WHAT IS REQUIRED:
Print every one of the rows below word for word, changing nothing.

(Raw rows)
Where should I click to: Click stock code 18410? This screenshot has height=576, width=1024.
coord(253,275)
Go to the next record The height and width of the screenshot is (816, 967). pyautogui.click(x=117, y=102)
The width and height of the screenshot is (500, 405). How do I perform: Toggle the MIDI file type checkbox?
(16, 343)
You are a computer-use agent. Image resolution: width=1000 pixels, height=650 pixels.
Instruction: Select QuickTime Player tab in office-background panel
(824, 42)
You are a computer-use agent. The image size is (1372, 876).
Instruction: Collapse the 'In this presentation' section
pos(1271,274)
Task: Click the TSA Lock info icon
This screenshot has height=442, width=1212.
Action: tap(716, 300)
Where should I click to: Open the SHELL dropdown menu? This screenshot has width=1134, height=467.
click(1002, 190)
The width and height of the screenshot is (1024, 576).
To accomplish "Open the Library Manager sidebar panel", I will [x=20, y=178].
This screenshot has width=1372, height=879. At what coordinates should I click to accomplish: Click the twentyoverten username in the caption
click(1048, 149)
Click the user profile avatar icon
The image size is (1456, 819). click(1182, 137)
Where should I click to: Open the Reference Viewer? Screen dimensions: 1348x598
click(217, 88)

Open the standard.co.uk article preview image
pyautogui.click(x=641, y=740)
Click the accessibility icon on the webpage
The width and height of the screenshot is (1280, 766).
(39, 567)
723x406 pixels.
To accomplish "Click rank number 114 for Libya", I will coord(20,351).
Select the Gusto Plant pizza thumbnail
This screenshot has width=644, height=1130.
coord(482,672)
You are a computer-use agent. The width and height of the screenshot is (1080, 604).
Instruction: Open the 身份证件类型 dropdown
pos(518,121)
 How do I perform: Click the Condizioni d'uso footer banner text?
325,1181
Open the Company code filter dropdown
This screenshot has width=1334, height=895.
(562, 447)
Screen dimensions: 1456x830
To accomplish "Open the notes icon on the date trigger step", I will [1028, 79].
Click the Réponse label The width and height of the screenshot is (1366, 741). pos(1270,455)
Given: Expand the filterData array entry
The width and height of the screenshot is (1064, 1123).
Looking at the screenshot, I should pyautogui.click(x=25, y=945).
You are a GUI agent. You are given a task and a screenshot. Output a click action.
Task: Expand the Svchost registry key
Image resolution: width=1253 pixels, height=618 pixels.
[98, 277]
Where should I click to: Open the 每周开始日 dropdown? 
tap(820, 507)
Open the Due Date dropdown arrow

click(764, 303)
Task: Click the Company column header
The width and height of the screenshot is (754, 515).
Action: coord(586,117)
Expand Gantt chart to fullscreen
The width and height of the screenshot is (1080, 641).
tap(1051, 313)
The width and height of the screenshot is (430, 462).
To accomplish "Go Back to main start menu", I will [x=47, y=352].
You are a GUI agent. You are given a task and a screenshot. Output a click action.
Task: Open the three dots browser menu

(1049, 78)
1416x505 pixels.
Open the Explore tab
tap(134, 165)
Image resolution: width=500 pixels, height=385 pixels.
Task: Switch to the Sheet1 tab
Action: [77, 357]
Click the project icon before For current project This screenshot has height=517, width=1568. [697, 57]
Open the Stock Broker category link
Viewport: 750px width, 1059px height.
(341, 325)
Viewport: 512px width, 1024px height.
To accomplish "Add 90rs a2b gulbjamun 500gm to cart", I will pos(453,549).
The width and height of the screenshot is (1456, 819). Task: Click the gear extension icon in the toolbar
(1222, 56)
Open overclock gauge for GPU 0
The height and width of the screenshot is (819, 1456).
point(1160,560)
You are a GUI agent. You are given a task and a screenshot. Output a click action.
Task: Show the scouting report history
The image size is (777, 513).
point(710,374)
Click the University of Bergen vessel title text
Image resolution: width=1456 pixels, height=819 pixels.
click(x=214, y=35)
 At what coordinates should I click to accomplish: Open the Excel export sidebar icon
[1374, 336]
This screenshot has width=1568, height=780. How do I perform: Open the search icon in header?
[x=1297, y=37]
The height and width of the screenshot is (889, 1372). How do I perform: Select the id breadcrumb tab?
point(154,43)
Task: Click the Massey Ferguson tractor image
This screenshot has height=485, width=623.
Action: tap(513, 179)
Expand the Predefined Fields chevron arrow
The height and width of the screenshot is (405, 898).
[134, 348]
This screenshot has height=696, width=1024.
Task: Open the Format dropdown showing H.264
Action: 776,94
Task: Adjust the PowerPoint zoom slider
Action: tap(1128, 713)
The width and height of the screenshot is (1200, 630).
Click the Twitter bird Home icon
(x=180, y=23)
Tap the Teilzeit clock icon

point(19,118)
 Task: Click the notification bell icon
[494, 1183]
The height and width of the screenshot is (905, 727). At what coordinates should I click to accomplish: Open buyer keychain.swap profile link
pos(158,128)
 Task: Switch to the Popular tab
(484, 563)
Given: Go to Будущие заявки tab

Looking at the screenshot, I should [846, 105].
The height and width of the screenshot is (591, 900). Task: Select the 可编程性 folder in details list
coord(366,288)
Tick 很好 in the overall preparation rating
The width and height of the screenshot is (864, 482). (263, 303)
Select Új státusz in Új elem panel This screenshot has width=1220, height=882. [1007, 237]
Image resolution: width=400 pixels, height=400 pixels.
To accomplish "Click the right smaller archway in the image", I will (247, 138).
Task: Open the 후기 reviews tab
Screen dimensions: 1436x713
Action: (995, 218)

OUTPUT FOR THIS EXERCISE:
Where should I click to: Click stock code 18410? This screenshot has height=576, width=1024.
coord(253,275)
Go to the next record The height and width of the screenshot is (816, 967). pyautogui.click(x=117, y=102)
The width and height of the screenshot is (500, 405). How do I perform: Toggle the MIDI file type checkbox?
(16, 343)
You are a computer-use agent. Image resolution: width=1000 pixels, height=650 pixels.
Instruction: Select QuickTime Player tab in office-background panel
(824, 42)
You are a computer-use agent. The image size is (1372, 876).
Instruction: Collapse the 'In this presentation' section
pos(1271,274)
Task: Click the TSA Lock info icon
This screenshot has height=442, width=1212.
Action: tap(716, 300)
Where should I click to: Open the SHELL dropdown menu? This screenshot has width=1134, height=467.
click(1002, 190)
The width and height of the screenshot is (1024, 576).
To accomplish "Open the Library Manager sidebar panel", I will [x=20, y=178].
This screenshot has width=1372, height=879. At what coordinates should I click to accomplish: Click the twentyoverten username in the caption
click(1048, 149)
Click the user profile avatar icon
The image size is (1456, 819). click(1182, 137)
Where should I click to: Open the Reference Viewer? Screen dimensions: 1348x598
click(217, 88)

Open the standard.co.uk article preview image
pyautogui.click(x=641, y=740)
Click the accessibility icon on the webpage
The width and height of the screenshot is (1280, 766).
(39, 567)
723x406 pixels.
To accomplish "Click rank number 114 for Libya", I will coord(20,351).
Select the Gusto Plant pizza thumbnail
This screenshot has width=644, height=1130.
coord(482,672)
You are a computer-use agent. The width and height of the screenshot is (1080, 604).
Instruction: Open the 身份证件类型 dropdown
pos(518,121)
 How do I perform: Click the Condizioni d'uso footer banner text?
325,1181
Open the Company code filter dropdown
This screenshot has width=1334, height=895.
(562, 447)
Screen dimensions: 1456x830
To accomplish "Open the notes icon on the date trigger step", I will [1028, 79].
Click the Réponse label The width and height of the screenshot is (1366, 741). pos(1270,455)
Given: Expand the filterData array entry
The width and height of the screenshot is (1064, 1123).
Looking at the screenshot, I should pyautogui.click(x=25, y=945).
You are a GUI agent. You are given a task and a screenshot. Output a click action.
Task: Expand the Svchost registry key
Image resolution: width=1253 pixels, height=618 pixels.
[98, 277]
Where should I click to: Open the 每周开始日 dropdown? 
tap(820, 507)
Open the Due Date dropdown arrow

click(764, 303)
Task: Click the Company column header
The width and height of the screenshot is (754, 515).
Action: coord(586,117)
Expand Gantt chart to fullscreen
The width and height of the screenshot is (1080, 641).
tap(1051, 313)
The width and height of the screenshot is (430, 462).
To accomplish "Go Back to main start menu", I will [x=47, y=352].
You are a GUI agent. You are given a task and a screenshot. Output a click action.
Task: Open the three dots browser menu

(1049, 78)
1416x505 pixels.
Open the Explore tab
tap(134, 165)
Image resolution: width=500 pixels, height=385 pixels.
Task: Switch to the Sheet1 tab
Action: [77, 357]
Click the project icon before For current project This screenshot has height=517, width=1568. [697, 57]
Open the Stock Broker category link
Viewport: 750px width, 1059px height.
(341, 325)
Viewport: 512px width, 1024px height.
To accomplish "Add 90rs a2b gulbjamun 500gm to cart", I will pos(453,549).
The width and height of the screenshot is (1456, 819). Task: Click the gear extension icon in the toolbar
(1222, 56)
Open overclock gauge for GPU 0
The height and width of the screenshot is (819, 1456).
point(1160,560)
You are a GUI agent. You are given a task and a screenshot. Output a click action.
Task: Show the scouting report history
The image size is (777, 513).
point(710,374)
Click the University of Bergen vessel title text
Image resolution: width=1456 pixels, height=819 pixels.
click(x=214, y=35)
 At what coordinates should I click to accomplish: Open the Excel export sidebar icon
[1374, 336]
This screenshot has width=1568, height=780. How do I perform: Open the search icon in header?
[x=1297, y=37]
The height and width of the screenshot is (889, 1372). How do I perform: Select the id breadcrumb tab?
point(154,43)
Task: Click the Massey Ferguson tractor image
This screenshot has height=485, width=623.
Action: tap(513, 179)
Expand the Predefined Fields chevron arrow
The height and width of the screenshot is (405, 898).
[134, 348]
This screenshot has height=696, width=1024.
Task: Open the Format dropdown showing H.264
Action: 776,94
Task: Adjust the PowerPoint zoom slider
Action: tap(1128, 713)
The width and height of the screenshot is (1200, 630).
Click the Twitter bird Home icon
(x=180, y=23)
Tap the Teilzeit clock icon

point(19,118)
 Task: Click the notification bell icon
[494, 1183]
The height and width of the screenshot is (905, 727). At what coordinates should I click to accomplish: Open buyer keychain.swap profile link
pos(158,128)
 Task: Switch to the Popular tab
(484, 563)
Given: Go to Будущие заявки tab

Looking at the screenshot, I should [846, 105].
The height and width of the screenshot is (591, 900). Task: Select the 可编程性 folder in details list
coord(366,288)
Tick 很好 in the overall preparation rating
The width and height of the screenshot is (864, 482). (263, 303)
Select Új státusz in Új elem panel This screenshot has width=1220, height=882. [1007, 237]
Image resolution: width=400 pixels, height=400 pixels.
To accomplish "Click the right smaller archway in the image", I will (247, 138).
Task: Open the 후기 reviews tab
Screen dimensions: 1436x713
Action: (995, 218)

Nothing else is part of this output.